B1234 - 1958 Management - 2011 onwards - 19/08/2011
This infrastructural project is targeted at strategic development of that component of the 1958 Birth Cohort
(1958BC) that is known as the "Biomedical Resource". It will ensure that optimum utility can be extracted
from the Resource during 2011-2014 and that the 1958BC will then be well placed to maintain and extend its
internationally hailed contribution to research in the biomedical and social sciences. The proposal subsumes
three complementary objectives: (1) secure the basic infrastructure as it now exists, thus ensuring that the
successful systems that have already been implemented can be maintained into the future; (2) enhance the
infrastructure from an administrative and strategic management perspective to ensure that it can face
expected and unexpected future challenges and opportunities both effectively and resiliently; (3) enhance the
infrastructure from a scientific perspective to ensure that both the 1958BC, and UK Bioscience, are best
placed to face the scientific challenges of the future. The new science underpinning this application is
focused entirely on optimising and enhancing the utility of the pre-existing Biomedical Resource - the
proposal contains no hypothesis-driven research and no funding is sought for additional data or sample
collection from study participants. The responsibility for strategic development of the cohort as a whole -
including planning for future data sweeps - will remain with the Centre for Longitudinal Studies (CLS).

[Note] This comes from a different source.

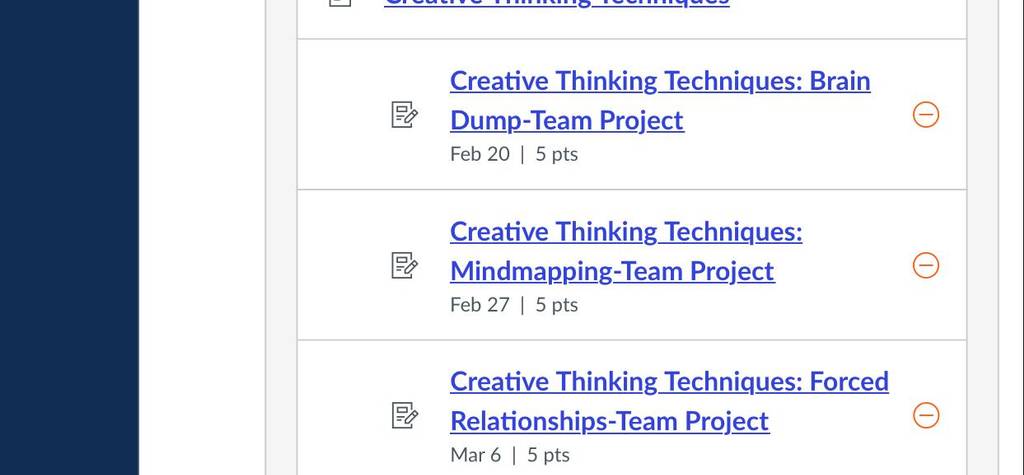This screenshot has height=475, width=1024.
Task: Click the 5 pts label under Forced Relationships-Team Project
Action: click(549, 455)
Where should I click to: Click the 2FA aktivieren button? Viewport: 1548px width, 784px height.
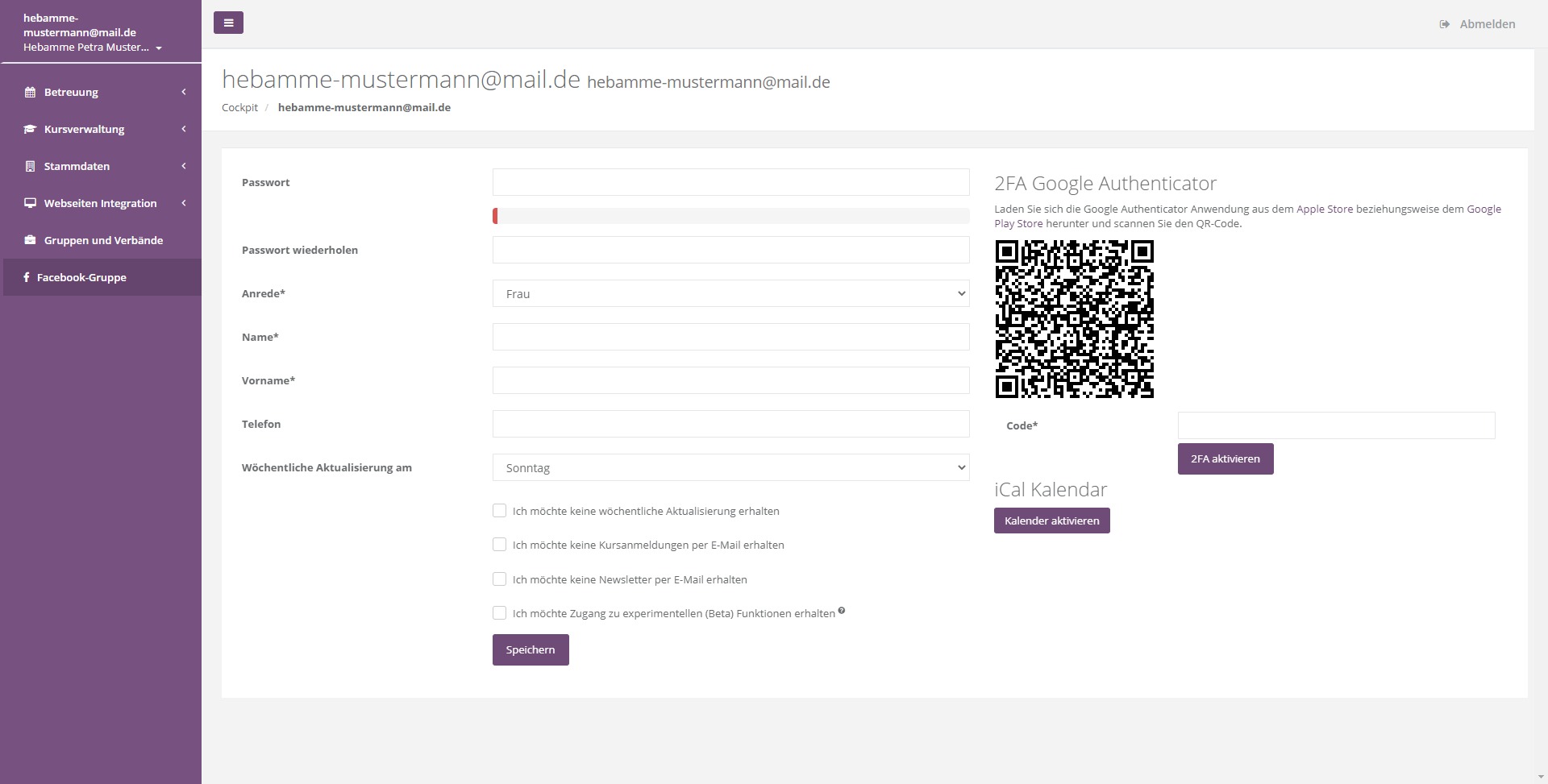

This
application reflects a considered evolution in the thinking of the funders (MRC, WT, ESRC) about strategic
development of the 1958BC Biomedical Resource and of the systems and policies governing access to it.

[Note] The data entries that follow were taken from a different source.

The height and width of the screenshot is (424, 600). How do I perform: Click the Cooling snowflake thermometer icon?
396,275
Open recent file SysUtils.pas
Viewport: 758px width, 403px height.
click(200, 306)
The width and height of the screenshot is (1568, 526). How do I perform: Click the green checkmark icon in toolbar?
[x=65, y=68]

Initially, responsibility for access and strategic development lay with the Principal Investigators of the
original grant. But, it later became clear that if resource utility was to be optimised it should be managed and
developed by independent scientists and administrators. In 2008, responsibility for managing the 1958BC
biobank therefore transferred to ALSPAC laboratories at the University of Bristol under a joint grant from
MRC/WT. Then, in 2009, responsibility for oversight and strategic development of the Biomedical Resource
as a whole passed to the independent access committee chaired from the University of Leicester under
another small grant from MRC/WT. Following strategic discussions with MRC, WT and ESRC, the
University of Leicester and University of Bristol now outline a vision for joint management of the Biomedical
Resource, to include its strategic development as an infrastructure, under a grant requesting limited - but
adequate - funding to ensure sustainability.